Journal of Genetic Counseling | 2017
Victoria Reines; Krista Charen; Tracie C. Rosser; Arri Eisen; Stephanie L. Sherman; Jeannie Visootsak
Research studies focusing on parents’ perspectives of pharmacological clinical trials have not kept pace with the number of emerging pharmacologic clinical trials in Down syndrome (DS) and Fragile X syndrome (FXS). Since individuals with DS or FXS have limited cognitive ability to make decisions about their participation in clinical trials, it is important to consider the parents’ perspectives and explore the ways in which decisions are made for their children.

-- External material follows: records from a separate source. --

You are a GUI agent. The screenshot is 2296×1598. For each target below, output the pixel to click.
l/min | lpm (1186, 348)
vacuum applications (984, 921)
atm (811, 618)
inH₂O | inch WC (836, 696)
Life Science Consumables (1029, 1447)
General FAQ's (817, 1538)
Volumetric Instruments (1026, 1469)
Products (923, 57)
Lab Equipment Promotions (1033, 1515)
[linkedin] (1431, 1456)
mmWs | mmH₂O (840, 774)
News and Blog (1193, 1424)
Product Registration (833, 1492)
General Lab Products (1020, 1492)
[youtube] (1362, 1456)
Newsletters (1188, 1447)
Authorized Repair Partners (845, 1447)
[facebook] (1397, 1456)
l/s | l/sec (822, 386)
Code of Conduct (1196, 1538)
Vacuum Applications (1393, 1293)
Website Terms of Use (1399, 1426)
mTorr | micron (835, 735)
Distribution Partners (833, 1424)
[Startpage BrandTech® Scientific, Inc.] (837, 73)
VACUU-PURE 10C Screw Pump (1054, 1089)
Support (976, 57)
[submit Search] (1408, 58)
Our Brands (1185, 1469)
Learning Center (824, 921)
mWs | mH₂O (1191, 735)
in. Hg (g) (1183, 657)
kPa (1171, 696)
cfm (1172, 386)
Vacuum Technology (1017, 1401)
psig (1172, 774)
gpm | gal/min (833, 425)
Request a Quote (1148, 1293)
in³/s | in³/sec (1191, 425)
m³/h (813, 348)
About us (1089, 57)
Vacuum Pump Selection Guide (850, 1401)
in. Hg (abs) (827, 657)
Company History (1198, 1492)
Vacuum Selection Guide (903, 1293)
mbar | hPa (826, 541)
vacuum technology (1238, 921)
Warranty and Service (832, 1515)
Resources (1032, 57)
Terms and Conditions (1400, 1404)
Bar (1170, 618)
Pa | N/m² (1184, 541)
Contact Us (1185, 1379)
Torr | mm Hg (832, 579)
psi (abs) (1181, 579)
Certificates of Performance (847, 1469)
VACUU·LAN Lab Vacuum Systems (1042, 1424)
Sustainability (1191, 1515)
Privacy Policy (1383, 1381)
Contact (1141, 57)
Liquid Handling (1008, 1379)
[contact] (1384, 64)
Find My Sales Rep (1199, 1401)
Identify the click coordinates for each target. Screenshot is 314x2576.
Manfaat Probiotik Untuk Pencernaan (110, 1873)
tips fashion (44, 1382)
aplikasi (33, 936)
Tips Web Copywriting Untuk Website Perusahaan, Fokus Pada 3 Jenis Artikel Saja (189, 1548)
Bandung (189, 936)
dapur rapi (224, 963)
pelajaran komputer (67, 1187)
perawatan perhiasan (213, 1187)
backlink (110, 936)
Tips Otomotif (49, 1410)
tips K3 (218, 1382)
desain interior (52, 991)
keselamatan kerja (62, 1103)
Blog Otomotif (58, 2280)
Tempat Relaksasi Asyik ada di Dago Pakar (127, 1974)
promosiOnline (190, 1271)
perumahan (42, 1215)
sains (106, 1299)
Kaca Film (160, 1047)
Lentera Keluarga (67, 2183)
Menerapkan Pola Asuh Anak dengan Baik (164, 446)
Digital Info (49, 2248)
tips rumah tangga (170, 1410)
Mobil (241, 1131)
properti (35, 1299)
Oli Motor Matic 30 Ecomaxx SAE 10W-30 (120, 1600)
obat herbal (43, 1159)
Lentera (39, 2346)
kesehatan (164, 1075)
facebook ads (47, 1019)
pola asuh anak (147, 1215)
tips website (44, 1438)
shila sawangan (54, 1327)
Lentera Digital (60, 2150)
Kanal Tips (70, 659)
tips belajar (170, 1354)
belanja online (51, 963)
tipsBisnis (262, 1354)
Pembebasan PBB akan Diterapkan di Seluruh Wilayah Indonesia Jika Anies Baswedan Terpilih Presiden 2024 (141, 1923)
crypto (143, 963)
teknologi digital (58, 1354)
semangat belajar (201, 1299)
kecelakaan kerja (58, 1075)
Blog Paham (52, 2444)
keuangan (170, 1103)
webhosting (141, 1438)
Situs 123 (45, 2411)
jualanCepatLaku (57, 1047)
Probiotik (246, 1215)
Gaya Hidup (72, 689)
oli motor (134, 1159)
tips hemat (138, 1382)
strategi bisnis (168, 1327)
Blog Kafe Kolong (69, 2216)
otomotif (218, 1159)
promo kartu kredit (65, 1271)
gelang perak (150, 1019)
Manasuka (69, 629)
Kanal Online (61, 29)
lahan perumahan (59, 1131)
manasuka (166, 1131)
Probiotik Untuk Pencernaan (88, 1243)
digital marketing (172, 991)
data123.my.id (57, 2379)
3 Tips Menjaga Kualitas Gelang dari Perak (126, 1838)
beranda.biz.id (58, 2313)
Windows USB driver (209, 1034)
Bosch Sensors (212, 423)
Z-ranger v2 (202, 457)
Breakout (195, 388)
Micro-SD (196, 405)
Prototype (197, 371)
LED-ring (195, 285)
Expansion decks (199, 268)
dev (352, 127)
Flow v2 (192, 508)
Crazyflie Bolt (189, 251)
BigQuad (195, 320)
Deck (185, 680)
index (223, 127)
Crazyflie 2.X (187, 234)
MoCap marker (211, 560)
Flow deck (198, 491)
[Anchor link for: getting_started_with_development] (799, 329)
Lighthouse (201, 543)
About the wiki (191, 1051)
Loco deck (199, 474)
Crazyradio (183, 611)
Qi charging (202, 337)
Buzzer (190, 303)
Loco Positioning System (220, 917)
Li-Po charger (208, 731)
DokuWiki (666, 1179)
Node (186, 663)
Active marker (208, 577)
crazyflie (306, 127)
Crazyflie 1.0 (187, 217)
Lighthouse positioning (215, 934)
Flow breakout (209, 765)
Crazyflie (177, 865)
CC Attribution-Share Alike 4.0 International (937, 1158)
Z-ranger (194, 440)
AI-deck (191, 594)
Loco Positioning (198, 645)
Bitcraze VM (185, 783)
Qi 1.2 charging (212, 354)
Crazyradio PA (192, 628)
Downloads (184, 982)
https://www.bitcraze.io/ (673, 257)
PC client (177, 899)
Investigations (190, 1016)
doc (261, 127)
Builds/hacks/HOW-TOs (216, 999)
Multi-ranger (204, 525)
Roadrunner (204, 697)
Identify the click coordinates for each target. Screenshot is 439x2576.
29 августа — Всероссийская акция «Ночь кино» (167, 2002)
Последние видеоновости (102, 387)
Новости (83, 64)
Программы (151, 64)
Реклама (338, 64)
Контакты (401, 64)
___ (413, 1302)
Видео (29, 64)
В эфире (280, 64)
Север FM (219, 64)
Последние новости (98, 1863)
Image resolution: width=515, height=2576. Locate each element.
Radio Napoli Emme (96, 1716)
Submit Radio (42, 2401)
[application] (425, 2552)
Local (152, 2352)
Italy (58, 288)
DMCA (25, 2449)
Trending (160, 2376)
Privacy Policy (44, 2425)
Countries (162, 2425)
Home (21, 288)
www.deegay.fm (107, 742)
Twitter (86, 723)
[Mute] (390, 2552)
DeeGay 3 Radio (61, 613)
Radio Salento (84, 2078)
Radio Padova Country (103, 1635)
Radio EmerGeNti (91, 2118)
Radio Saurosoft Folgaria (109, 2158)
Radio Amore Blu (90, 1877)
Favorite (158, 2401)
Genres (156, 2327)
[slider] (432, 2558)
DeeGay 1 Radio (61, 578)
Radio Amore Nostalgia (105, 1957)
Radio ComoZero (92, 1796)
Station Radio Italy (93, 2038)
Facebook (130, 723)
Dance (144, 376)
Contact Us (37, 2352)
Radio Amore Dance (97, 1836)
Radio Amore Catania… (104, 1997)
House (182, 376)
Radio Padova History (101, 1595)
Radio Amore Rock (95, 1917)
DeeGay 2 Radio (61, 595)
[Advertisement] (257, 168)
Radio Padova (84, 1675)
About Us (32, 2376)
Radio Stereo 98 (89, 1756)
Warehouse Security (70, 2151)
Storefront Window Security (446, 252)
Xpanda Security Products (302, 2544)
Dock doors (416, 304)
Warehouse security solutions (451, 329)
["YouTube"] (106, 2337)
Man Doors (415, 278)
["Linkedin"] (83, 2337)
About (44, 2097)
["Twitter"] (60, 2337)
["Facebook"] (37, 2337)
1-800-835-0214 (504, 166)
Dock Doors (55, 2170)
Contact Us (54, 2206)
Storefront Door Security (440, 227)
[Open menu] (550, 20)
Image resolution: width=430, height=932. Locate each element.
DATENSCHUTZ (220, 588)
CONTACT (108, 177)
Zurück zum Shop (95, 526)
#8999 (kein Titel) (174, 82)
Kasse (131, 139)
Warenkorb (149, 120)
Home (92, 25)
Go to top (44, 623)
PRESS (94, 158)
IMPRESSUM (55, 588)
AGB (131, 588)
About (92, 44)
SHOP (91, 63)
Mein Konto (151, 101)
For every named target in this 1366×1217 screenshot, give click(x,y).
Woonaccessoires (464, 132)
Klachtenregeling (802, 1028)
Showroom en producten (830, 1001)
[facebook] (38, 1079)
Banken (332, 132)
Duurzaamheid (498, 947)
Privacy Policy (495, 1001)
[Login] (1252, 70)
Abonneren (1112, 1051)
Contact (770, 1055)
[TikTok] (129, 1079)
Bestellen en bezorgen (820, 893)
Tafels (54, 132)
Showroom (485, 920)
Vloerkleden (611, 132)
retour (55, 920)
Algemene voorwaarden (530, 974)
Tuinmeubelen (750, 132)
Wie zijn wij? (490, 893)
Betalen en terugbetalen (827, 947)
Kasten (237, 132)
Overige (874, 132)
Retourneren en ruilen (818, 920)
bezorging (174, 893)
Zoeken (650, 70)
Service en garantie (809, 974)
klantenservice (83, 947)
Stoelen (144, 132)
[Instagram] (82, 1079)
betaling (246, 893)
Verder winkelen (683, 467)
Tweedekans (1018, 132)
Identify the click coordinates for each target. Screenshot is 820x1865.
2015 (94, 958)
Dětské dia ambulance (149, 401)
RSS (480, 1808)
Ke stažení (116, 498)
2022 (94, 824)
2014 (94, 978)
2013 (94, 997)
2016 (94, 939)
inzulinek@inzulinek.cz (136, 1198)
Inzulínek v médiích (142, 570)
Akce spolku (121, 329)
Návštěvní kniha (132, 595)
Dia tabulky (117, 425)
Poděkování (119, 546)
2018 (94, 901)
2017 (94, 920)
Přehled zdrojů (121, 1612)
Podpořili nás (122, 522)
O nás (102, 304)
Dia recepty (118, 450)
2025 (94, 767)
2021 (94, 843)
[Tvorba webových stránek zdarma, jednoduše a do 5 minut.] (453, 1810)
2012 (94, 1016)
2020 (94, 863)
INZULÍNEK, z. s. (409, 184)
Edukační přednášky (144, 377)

Using a semi-structured interview, we enrolled 9 parents of a child(ren) with FXS and 15 with a child with DS to analyze their views, experiences, and knowledge of pharmacological clinical trials. Although our study is preliminary in nature, it revealed that parents are generally supportive of pharmacological clinical trials, yet there may be concerns about safety and long-term implications and consideration for their child in the decision process. There is also parental misunderstanding of the objectives of pharmacological clinical trials; thus, it is important for pharmaceutical companies, study investigators, clinicians/medical professionals, and parent advocacy groups to collaborate to provide appropriate and up-to-date educational resources that fully explain the risks and benefits of clinical trials.